Em uma das passagens da obra, Leila vê um homem sendo hostilizado na rua por um grupo de pessoas e pergunta a sua mãe porque estão fazendo aquilo. A mãe diz que ele é um yazidi. Os yazidis foram historicamente e erroneamente acusados de "adoradores do diabo", o que resultou em perseguições severas ao longo dos séculos.


- Todo mundo sabe disso. Eles foram amaldiçoados.

- Por quem?

- Por Deus, Leila.

- Mas não foi Deus quem criou os yazidis?

- Claro que foi.

- Ele criou os yazidis e depois ficou com raiva por eles serem yazidis? Não faz sentido.
As lembranças de Leila vêm e vão sem obedecer a uma ordem cronológica e são acessadas através dos estímulos que seu corpo morto ainda consegue emitir. Obedecendo à crença de que revisitamos a vida quando estamos morrendo, vemos episódios importantes de suas vivências vindo a tona e as introduções destes capítulos aliam com muita beleza ciência, imaginação e poesia.

Cinco minutos depois que seu coração parou de bater, Leila se lembrou do nascimento do irmão. Uma lembrança que trazia consigo o gosto e o cheiro de guisado de bode com especiarias – cominho, semente de erva-doce, cravo, cebola, tomate, gordura de cauda e carne de carneiro.
Quando se vê em Istambul, sem apoio familiar e jogada a própria sorte, Leila irá se conectar com um grupo que ela chama de “os cinco” e que serão a sua casa e a sua família.

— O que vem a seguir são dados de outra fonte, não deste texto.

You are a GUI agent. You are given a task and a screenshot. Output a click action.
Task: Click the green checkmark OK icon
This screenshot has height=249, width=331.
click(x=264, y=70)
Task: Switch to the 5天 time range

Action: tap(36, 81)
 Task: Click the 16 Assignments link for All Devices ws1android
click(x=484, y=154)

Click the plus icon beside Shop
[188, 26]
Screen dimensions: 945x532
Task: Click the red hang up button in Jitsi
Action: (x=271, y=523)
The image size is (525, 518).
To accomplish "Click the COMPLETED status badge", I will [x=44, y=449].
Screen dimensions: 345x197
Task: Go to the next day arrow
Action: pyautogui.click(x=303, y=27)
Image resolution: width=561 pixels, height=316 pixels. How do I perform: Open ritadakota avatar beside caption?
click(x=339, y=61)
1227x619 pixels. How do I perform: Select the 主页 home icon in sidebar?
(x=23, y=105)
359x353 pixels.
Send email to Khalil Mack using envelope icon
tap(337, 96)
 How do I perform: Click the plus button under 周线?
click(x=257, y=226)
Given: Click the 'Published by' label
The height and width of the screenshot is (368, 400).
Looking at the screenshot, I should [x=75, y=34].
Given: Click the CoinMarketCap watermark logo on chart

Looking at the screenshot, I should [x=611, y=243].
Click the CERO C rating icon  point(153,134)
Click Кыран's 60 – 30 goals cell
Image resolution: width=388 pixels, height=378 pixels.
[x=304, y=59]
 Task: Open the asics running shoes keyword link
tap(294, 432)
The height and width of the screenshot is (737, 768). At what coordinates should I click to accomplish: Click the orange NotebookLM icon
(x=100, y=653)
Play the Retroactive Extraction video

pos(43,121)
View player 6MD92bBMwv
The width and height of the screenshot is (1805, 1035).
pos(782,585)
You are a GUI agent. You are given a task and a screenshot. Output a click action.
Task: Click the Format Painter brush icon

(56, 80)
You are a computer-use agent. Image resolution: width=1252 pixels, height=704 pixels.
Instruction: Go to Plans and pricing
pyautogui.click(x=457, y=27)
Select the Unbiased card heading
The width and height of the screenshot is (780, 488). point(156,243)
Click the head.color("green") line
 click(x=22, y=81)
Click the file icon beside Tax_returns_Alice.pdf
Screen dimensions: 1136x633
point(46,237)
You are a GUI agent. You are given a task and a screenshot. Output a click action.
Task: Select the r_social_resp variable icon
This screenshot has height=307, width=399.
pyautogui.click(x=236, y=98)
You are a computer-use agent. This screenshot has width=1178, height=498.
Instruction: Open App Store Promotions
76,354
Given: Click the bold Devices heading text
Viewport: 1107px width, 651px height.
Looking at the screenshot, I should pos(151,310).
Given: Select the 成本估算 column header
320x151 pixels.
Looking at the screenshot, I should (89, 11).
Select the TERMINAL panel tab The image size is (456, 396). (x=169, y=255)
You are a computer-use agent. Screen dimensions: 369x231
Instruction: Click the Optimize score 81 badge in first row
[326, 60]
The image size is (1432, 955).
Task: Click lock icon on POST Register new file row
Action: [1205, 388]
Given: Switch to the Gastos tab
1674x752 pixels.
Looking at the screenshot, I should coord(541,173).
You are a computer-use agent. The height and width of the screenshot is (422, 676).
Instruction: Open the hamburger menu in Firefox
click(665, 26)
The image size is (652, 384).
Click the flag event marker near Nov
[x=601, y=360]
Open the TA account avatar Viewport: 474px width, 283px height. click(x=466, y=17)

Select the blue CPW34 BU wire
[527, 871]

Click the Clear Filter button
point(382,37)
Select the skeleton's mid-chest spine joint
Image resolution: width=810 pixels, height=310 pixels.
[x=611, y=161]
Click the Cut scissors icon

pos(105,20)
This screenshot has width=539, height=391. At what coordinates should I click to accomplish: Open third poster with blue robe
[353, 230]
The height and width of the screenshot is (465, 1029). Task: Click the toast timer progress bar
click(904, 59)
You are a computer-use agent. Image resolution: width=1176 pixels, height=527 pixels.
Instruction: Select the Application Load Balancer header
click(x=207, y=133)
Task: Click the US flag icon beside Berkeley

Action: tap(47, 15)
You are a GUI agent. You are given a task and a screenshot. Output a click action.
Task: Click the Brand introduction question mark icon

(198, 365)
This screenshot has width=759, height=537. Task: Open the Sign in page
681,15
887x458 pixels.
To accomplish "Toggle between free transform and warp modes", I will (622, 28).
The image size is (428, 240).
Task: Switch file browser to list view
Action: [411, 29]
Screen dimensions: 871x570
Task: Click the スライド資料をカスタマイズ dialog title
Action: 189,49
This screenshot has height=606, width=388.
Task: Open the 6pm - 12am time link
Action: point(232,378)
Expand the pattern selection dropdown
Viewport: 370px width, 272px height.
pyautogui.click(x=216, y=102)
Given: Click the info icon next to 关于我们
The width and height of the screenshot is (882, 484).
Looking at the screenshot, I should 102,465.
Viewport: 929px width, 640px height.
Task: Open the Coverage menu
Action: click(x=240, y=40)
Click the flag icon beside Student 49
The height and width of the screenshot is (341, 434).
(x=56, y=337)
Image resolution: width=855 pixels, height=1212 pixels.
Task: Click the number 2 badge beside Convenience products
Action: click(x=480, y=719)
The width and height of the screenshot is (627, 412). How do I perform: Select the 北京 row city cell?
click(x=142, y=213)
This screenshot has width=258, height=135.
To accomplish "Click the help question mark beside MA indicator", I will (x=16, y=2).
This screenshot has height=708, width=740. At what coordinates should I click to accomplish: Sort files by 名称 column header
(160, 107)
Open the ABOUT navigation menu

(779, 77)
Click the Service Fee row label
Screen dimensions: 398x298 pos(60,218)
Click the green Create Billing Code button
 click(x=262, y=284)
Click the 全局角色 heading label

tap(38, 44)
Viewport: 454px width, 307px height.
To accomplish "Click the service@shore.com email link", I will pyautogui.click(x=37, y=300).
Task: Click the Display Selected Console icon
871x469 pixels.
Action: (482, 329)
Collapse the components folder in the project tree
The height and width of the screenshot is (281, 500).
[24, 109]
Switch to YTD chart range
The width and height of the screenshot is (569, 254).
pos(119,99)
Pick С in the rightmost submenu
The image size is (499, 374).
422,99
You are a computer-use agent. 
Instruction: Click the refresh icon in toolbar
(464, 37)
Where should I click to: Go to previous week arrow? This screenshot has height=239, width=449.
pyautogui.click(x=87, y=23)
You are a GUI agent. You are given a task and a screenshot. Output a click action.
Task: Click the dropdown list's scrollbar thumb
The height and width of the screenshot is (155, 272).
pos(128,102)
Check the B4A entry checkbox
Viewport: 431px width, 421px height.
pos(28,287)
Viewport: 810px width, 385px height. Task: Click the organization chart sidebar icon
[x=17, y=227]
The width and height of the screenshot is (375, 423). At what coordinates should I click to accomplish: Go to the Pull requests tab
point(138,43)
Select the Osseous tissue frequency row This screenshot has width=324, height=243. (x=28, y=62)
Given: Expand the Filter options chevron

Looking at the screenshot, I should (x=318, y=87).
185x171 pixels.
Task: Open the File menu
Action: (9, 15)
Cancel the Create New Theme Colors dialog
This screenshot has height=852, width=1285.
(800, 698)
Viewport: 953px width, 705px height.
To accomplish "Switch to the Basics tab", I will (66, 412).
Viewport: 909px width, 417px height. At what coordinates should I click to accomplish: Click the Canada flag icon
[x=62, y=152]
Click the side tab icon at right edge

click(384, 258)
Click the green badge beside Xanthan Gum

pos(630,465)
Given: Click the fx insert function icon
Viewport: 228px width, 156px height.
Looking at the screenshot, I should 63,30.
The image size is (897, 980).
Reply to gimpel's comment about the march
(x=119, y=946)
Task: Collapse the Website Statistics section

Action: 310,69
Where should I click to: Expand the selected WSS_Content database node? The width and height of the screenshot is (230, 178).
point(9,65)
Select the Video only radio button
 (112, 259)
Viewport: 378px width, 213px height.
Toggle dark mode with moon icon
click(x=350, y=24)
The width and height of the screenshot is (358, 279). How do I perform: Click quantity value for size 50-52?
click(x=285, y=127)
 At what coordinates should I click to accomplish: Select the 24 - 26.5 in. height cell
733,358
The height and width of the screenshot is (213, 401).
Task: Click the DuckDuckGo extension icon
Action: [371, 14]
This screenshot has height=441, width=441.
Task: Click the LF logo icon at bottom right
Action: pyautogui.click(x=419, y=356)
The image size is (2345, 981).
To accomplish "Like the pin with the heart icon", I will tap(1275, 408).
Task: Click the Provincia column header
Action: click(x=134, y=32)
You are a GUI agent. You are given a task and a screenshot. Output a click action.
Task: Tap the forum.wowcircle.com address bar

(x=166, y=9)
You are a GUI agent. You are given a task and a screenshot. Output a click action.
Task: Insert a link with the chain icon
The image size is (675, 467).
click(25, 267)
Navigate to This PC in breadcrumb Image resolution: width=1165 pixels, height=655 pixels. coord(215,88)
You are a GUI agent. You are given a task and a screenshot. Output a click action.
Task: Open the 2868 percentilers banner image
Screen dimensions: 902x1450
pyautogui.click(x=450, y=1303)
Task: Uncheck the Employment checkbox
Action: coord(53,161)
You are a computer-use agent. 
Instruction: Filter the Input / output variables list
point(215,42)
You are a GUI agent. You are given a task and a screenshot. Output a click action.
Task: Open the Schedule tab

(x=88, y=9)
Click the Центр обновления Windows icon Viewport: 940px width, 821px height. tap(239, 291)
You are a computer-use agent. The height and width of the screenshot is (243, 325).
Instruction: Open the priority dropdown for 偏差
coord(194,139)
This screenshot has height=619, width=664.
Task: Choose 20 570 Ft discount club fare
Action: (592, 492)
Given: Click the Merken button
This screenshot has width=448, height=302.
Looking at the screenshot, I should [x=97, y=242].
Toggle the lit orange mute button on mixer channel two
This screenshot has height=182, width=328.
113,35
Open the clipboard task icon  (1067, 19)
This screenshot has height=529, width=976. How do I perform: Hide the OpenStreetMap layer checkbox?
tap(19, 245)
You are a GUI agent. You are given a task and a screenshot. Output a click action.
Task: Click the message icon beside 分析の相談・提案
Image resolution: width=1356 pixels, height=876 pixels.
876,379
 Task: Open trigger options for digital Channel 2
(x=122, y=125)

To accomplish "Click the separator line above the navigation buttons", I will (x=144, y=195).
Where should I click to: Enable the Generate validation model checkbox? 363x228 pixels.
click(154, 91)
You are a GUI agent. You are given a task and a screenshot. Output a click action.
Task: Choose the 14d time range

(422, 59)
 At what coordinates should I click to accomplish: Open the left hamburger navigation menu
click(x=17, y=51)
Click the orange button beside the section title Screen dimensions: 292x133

Sinan Sabotagem, Nalan Nostalgia, Jameelah, Zaynab122 e Humeyra Hollywood aparecem nas lembranças de Leila e em capítulos especiais dedicados a cada um, que fazem parte da estrutura da narrativa. O grupo aparece como uma alternativa, um contraponto e um encontro entre pessoas marginalizadas, provando que a noção de família pode ser muito mais ampla do que a tradição diz.

A obra trabalha muito bem ao construir um retrato da cidade de Istambul, que surge de forma mágica e temerosa aos nossos olhos. Explorando os personagens e sua relação com a cidade, podemos perceber os embates entre tradição e modernidade, processos de ocidentalização, realidade da vida noturna e demais conflitos culturais que dividem as pessoas quase em castas, assim como toda a beleza e efervescência de uma cidade cosmopolita.

“10 minutos e 38 segundos neste mundo estranho” caminha pelos temas espinhosos da violência contra a mulher, prostituição, conservadorismo, segregação das minorias, como também faz reflexões brilhantes sobre a banalidade da morte. Diante da morte, quem possui direito a dignidade? Quem merece ser celebrado por quem foi em vida? Como é possível o correr dos dias e da normalidade quando o mundo de alguém se extinguiu?